Concrete example: a charter that states that any project greater than 50,000 euros is the subject of a mixed IT/business framework workshop two days before launch.

Experiment and then anchor in the long term

Is the charter formalized? Perfect. Now it needs to be tested in the field. Pick a strategic but time-bound pilot project : 3 to 6 months maximum, strong business impact, dedicated team.

This pilot project must rigorously apply all defined principles : co-design workshops, mixed IT/business team, business product owner, short sprints, shared governance.

Celebrate and communicate on this success then Anchor the collaboration in the long term by institutionalizing it. Create recurring rituals: mixed monthly IT/business digital COMEXs, quarterly reviews of the quality of collaboration.

Finally:

  • Train your teams at collaborative methods : design thinking, workshop facilitation, product management;
  • Integrate the quality of collaboration in individual goals ;
  • Maintain a Watch out for emerging irritants to deal with them quickly.
Collaborative IT/business roadmap

In short, the real question is no longer “how do I digitally transform my business?” but “how to create the conditions for IT and business to transform together, in a dynamic of co-construction rather than opposition?” It is this change in posture that unleashes innovation and accelerates your projects in concrete terms.

Is your CIO/business relationship generating value or friction? Contact Askware and discover how to transform this relationship into a real driver of transformation.

Key points on DSI-Business collaboration

How to improve the relationship between CIO and business departments?

Start small but start fast. Organize a half-day workshop where CIO and business management map a critical process together and identify the three main irritants. Then set one within four weeks. This first tangible success is worth more than six months of theoretical meetings on “improving communication”. Trust is built on concrete evidence, not on PowerPoints. Once this quick win is in your pocket, you can gradually extend the approach to other areas.

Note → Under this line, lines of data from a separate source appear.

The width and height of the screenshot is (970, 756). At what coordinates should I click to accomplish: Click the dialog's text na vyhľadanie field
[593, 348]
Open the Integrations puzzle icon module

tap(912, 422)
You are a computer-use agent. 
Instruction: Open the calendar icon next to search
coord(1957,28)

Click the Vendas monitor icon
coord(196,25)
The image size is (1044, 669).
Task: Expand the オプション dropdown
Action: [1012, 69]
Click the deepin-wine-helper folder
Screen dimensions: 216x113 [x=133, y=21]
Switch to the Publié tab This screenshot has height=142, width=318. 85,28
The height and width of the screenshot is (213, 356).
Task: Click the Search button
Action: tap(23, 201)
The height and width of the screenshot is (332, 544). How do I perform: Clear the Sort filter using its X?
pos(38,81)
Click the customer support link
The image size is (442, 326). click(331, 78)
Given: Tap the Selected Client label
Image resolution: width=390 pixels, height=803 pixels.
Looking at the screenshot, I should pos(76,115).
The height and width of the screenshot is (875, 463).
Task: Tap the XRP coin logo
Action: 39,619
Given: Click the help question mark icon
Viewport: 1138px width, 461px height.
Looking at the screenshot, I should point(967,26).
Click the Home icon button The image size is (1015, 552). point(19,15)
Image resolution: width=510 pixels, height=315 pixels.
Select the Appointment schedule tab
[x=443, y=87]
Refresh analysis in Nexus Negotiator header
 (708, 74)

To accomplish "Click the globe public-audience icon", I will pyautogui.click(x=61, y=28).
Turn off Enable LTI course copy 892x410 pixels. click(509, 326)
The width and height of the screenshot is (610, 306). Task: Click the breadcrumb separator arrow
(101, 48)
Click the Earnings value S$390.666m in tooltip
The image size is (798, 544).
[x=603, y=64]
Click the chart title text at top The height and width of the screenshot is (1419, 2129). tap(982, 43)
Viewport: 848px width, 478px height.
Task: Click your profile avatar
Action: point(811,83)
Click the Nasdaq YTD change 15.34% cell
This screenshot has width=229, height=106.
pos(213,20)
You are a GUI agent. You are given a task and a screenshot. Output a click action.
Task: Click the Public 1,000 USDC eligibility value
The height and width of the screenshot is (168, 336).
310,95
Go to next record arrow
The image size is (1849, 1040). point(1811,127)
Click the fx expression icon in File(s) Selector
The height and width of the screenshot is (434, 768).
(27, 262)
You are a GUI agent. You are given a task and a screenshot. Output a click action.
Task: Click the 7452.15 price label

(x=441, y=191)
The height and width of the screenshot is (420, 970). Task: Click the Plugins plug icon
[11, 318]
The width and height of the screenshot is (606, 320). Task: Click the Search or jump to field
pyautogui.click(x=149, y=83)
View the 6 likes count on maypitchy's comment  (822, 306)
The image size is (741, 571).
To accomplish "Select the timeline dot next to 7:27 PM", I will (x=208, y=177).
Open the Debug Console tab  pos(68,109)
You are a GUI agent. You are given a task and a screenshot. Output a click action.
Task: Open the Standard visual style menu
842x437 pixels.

What is the role of the CIO in digital transformation?

The modern CIO is no longer just a guarantor of technical stability, he is an architect of transformation who translates business ambitions into technological reality. His real role? Orchestrate the encounter between business opportunities and technical possibilities, while guaranteeing security, performance and compliance. He must spend as much time in business departments as with his IT teams, speak business language as fluently as technical language, and measure his success in terms of business impact rather than purely IT KPIs.

CIOs and business managers: how can we better collaborate to accelerate transformation?

Don't fight Shadow IT head-on, understand what it reveals: legitimate dissatisfaction with IT processes perceived as too slow or rigid. The real solution? Offer a faster and just as easy alternative to uncontrolled SaaS tools. Power Platform plays exactly this role: your businesses can create their own applications and automations quickly, but within a framework governed by the IT department that guarantees security and compliance. You channel the energy of innovation instead of stifling it.